SOURCE EXTRACT:
Why does someone as outwardly happy as Anthony Bourdain take their own life?

‘Roadrunner’ director relives the pain of Anthony Bourdain’s suicide: ‘I spent time swimming in the sea of grief he left behind’

Morgan Neville, director of the new Anthony Bourdain documentary “Roadrunner,” attempts to answer the question how someone seemingly so happy as Bourdain kills himself.

Ethan Alter at Yahoo Entertainment:

Bourdain’s own fascination with suicide may have grown out of the addictive behavior that he wrestled with all his life. The chef described his bout with drug and alcohol abuse in his bestselling memoir, Kitchen Confidential, but Roadrunner illustrates how he continued to find new addictions even after he kicked those habits — whether it was jiu-jitsu or a punishing work schedule.

“Tony absolutely transferred his addictive tendencies,” Neville says. “Part of why the kitchen worked so well for him was the rigor of it. And his show he kind of ran the same way. When he wasn’t shooting the show, he was doing book and lecture tours. It was just incredible how much work he put in front of himself at all times. He was always all-in, and that’s part of what made him great to watch, but it’s also a very tough way to live.”

Even though Roadrunner expressly avoids romanticizing Bourdain’s life and memory, Neville does feel the film offers a nuanced portrait of its subject — one that will win over viewers who might be resistant to feeling sympathy for someone who achieved so much success. “To say that just because somebody has success means they should be happy is wrong,” the director notes. “Tony never really wanted to be famous, and in fact, he became agoraphobic later in his life because he was always kind of a shy person, which I think people don’t really know.”….

Coming into Roadrunner, the big question viewers will likely have on their minds is “Why?” But Neville hopes they leave the theater with the answer to a different query. “I feel like the film is less about why he committed suicide and more about how could the guy we thought we knew — the kind of funny, smart guy we had a relationship with on TV — how do you reconcile that with somebody who would commit suicide? Making that connection is the kind of thing I was looking for. Tony’s curiosity and seeking are all great things, but done in extremes they become dislocating. It was hard for him to feel love and emotion, really. There’s never a tidy answer to why anybody kills themselves, but at least we can start to understand how that possibly could have happened.”

QUESTIONS:
1: According to the article on the Bourdain documentary, what did Bourdain become later in his life?
2: Continue the article on the Bourdain documentary from where it stops.

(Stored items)

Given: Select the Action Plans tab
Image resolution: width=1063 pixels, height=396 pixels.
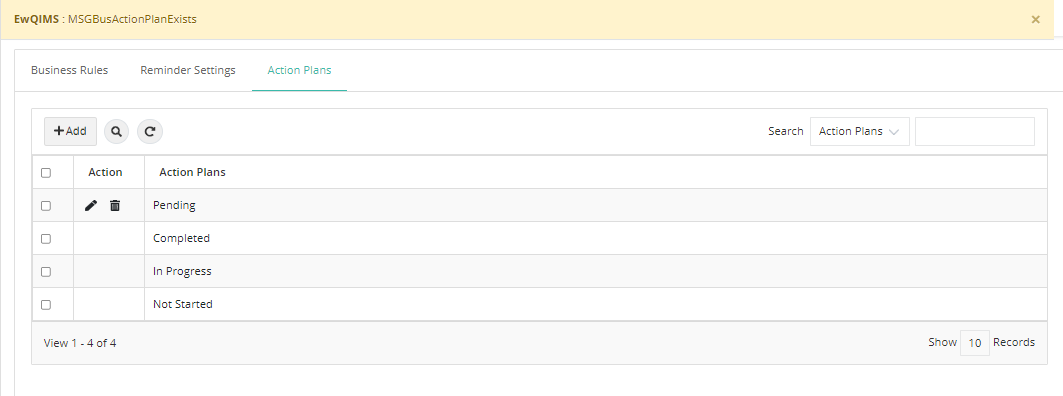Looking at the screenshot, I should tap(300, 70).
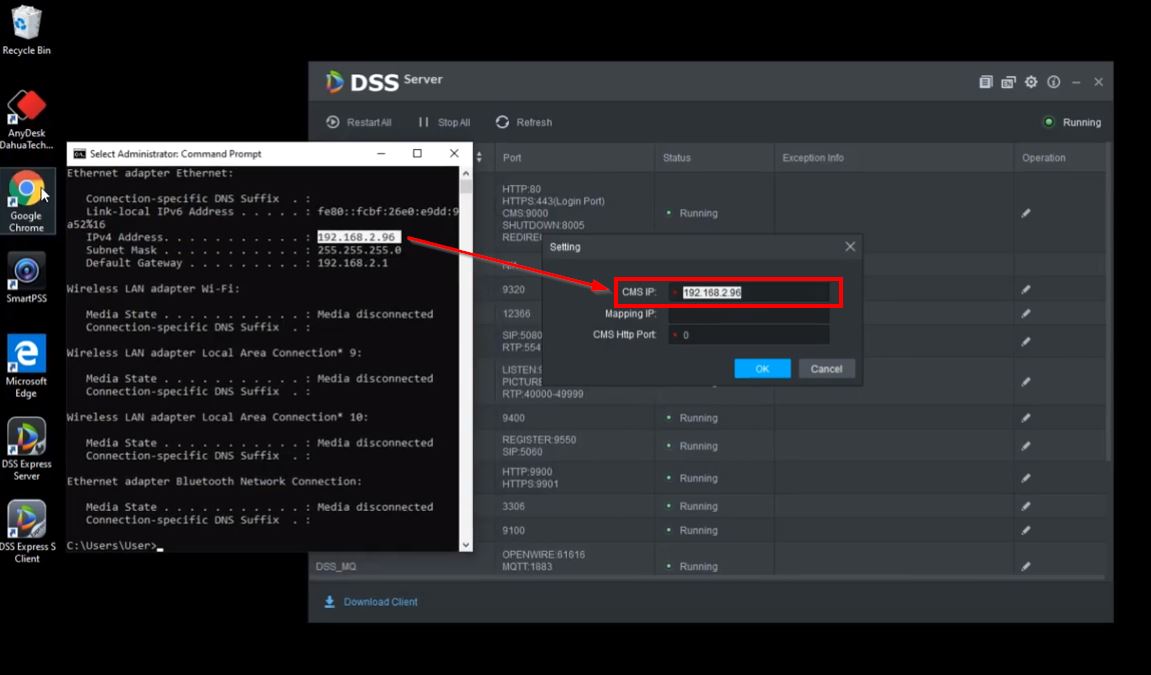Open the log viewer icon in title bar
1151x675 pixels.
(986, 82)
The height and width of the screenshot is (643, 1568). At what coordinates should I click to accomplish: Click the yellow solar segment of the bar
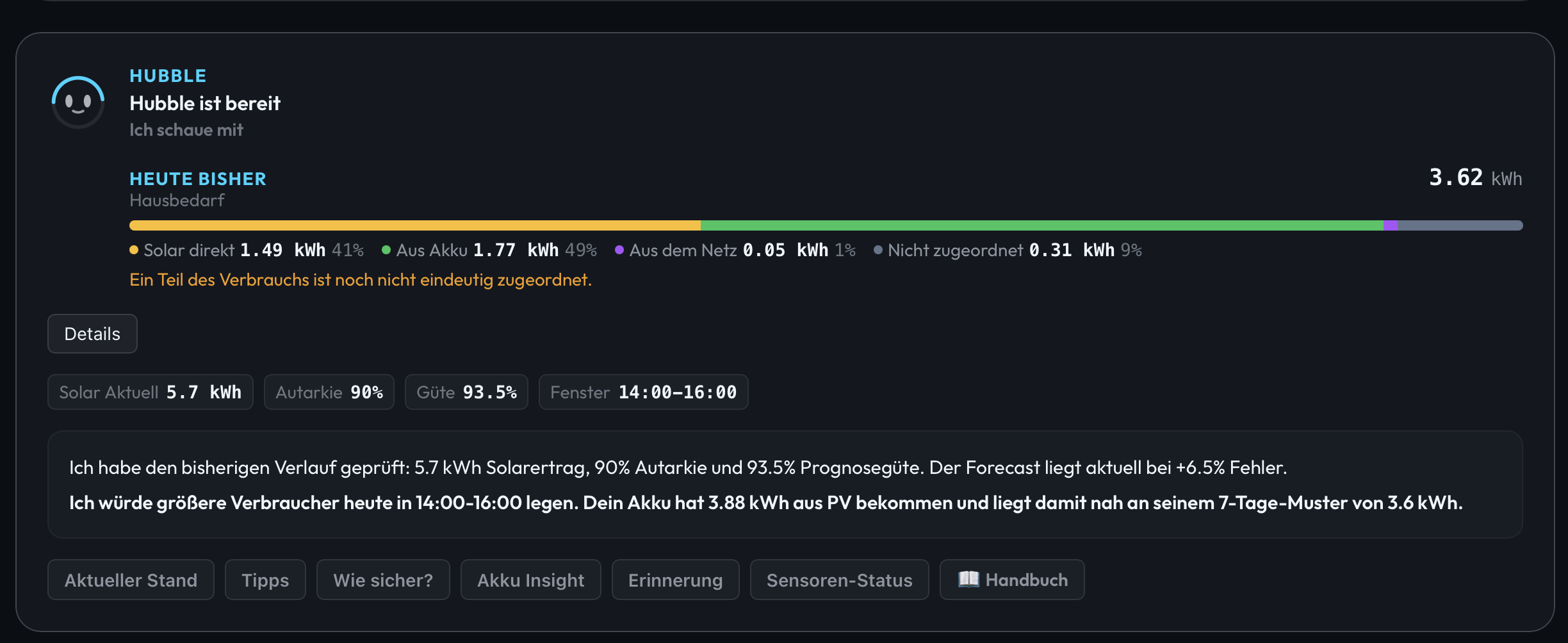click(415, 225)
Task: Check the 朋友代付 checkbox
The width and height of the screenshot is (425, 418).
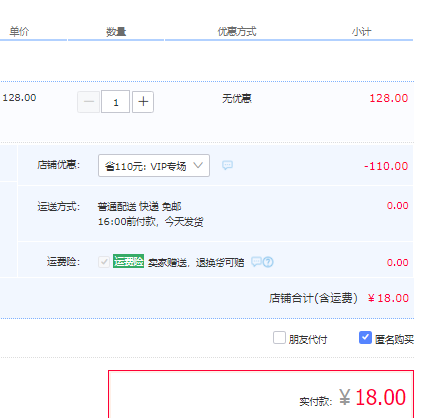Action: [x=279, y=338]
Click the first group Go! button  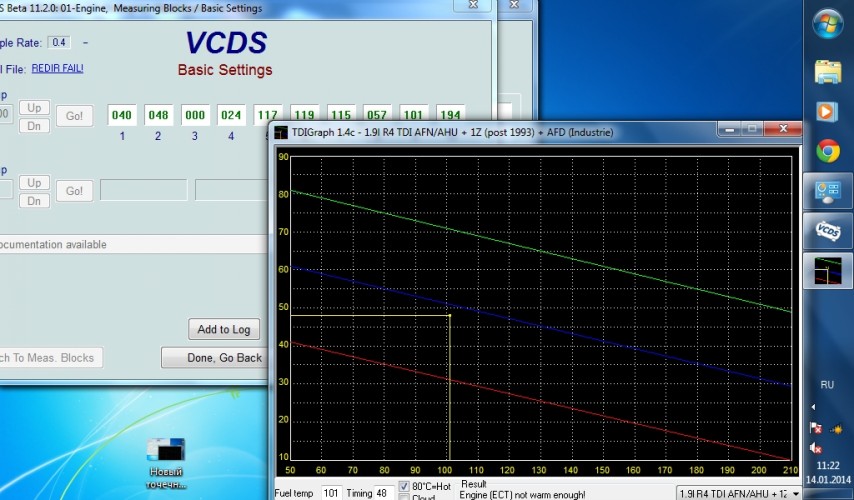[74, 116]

ACTIVITY ANSWERS:
1: Agoraphobic.

2:
It’s a common observation that people who appear outwardly happy are often miserable. But that seems unsatisfying with Bourdain, because he was just so damn convincing.

Also: The documentary uses AI technology called “deepfake” to reproduce Bourdain’s voice reading some of his email, which has proven controversial. Neville claimed he had the approval of Bourdain’s family and estate, including his widow, Ottavia. But shedenies it.

What Robots Can — and Can’t — Do for the Old and Lonely

Social service agencies in 21 states have distributed tens of thousands of robot dogs and cats too lonely seniors, living alone and isolated from other human contact. The programs accelerated during the Covid pandemic social isolation.

Katie Engelhart reports in-depth at The New Yorker:

It felt good to love again, in that big empty house. Virginia Kellner got the cat last November, around her ninety-second birthday, and now it’s always nearby. It keeps her company as she moves, bent over her walker, from the couch to the bathroom and back again. The walker has a pair of orange scissors hanging from the handlebar, for opening mail. Virginia likes the pet’s green eyes. She likes that it’s there in the morning, when she wakes up. Sometimes, on days when she feels sad, she sits in her soft armchair and rests the cat on her soft stomach and just lets it do its thing. Nuzzle. Stretch. Vibrate. Virginia knows that the cat is programmed to move this way; there is a motor somewhere, controlling things. Still, she can almost forget. “It makes you feel like it’s real,” Virginia told me, the first time we spoke. “I mean, mentally, I know it’s not. But—oh, it meowed again!”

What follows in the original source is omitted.